If you are unfamiliar with how conspiracy charges work, here’s a simple explanation. Let’s say your child is in active addiction, they have no job or way to purchase their drug of choice. They go to a person selling tons of drugs in your neighborhood and agree to purchase 5 grams of say, cocaine. They use 2 of those personally and sell the other 3 to someone. Your child is now part of a conspiracy. Now comes the DEA and indicts everyone involved in the conspiracy. Your child says, well I only bought for my use and sold a little bit. They are guilty of everything everyone involved with the conspiracy has done. Maybe the person they bought from had pounds of cocaine delivered and sold it to 40 people in small amounts to resell. All of those people can now potentially go to jail for ten or more years.

And then this happens. The person who had pounds delivered either through the mail, or by someone driving it to them meets with the DEA. They tell them that if they tell on these 40 people, they won’t be indicted. Hmmmm.. tough decision.
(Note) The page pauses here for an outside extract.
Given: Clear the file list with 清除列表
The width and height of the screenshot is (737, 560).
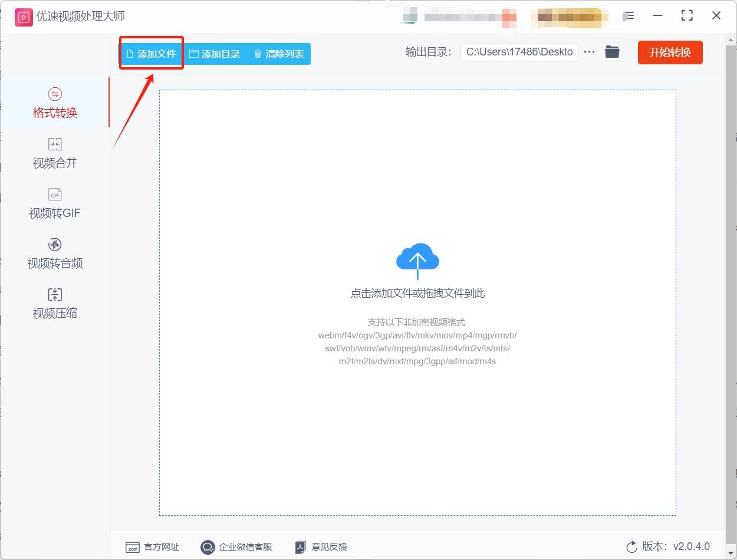Looking at the screenshot, I should [278, 53].
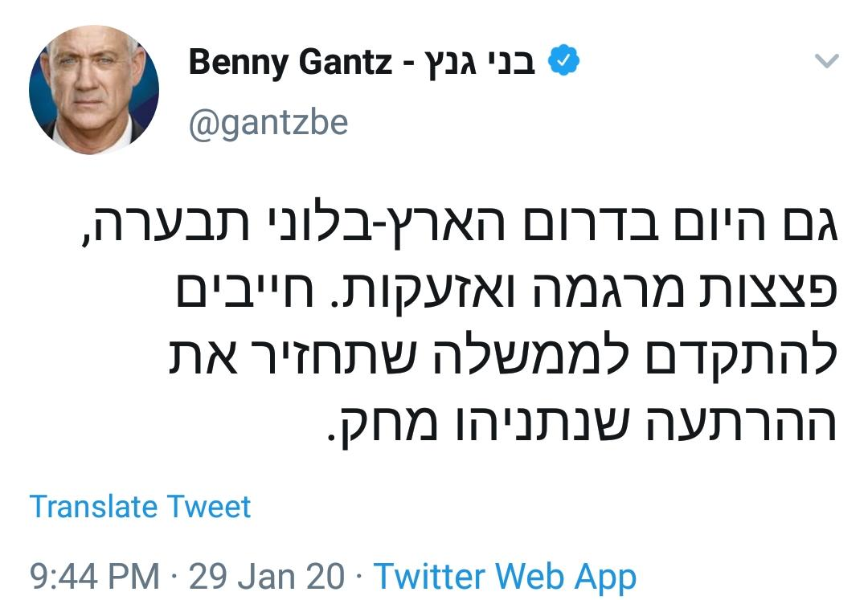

This is exactly what has happened to those 28 people from Aroostook County.

There’s a woman in Boston, originally from Aroostook County. She lived somewhere out west for some time and met some people who could acquire lots of methamphetamine. Moving back to Boston, she recruited her nephew and more than 28 people in Aroostook to sell this for her. She reaped the profits, connected with those in the western part of the country, arranged for deliveries to people in Aroostook County, and had them sell her product. All of the recruits were those in active addiction who had no job and couldn’t support that addiction.

Now 28 people have been indicted in the conspiracy, but guess who is not? Not hard to figure out I guess. Here is a person that, had she been indicted, this would have been her third offense. And yet, she has parties at her home, travels to Aroostook to see her family, visits her nephew in jail and enjoys all the freedoms that I do as a law-abiding citizen. Why? She “snitched” on the 28 people involved.

So what have we fixed? Nothing. have the drugs stopped coming to our communities? Nope. Are we no longer seeing arrests for possession and trafficking? Nope. Is the DEA out of jobs? Nope. Everything is even worse. If you’re thinking, “well shouldn’t use drugs.” You are missing the entire point. If you point a finger and judge the person who is arrested, who is homeless, who walks the streets looking lost, you are part of the problem.

The war on drugs is a failure. The total federal war on drugs cost for 2017 was over $28.8 billion and the war on drugs cost for 2018 was over $29.4 billion. From January 1, 2019 through April 1, 2019, nearly $3.8 billion was spent at the federal level, with almost twice that spent at the state level. In total, nearly $10 billion was spent in just the first quarter of 2019.

  • Every 25 seconds, someone in America is arrested for drug possession. The number of Americans arrested for possession has tripled since 1980, reaching 1.3 million arrests per year in 2015—six times the number of arrests for drug sales.
  • One-fifth of the incarcerated population—or 456,000 individuals—is serving time for a drug charge. Another 1.15 million people are on probation and parole for drug-related offenses.
  • Incarcerating people for drug-related offenses has been shown to have little impact on substance misuse rates. Instead, incarceration is linked with increased mortality from overdose. In the first two weeks after their release from prison, individuals are almost 13 times more likely to die than the general population. The leading cause of death among recently released individuals is overdose. During that period, individuals are at a 129 percent greater risk of dying from an overdose than the general public.
  • Incarceration has a negligible effect on public safety. Crime rates have trended downward since 1990, and researchers attribute 75 to 100 percent of these reductions to factors other than incarceration.

And yet, we continue to do things and finance all of this only to let the people responsible for it all go and live their lives as if they had nothing to do with it. These numbers mean something to all of us. These costs are in our own backyard.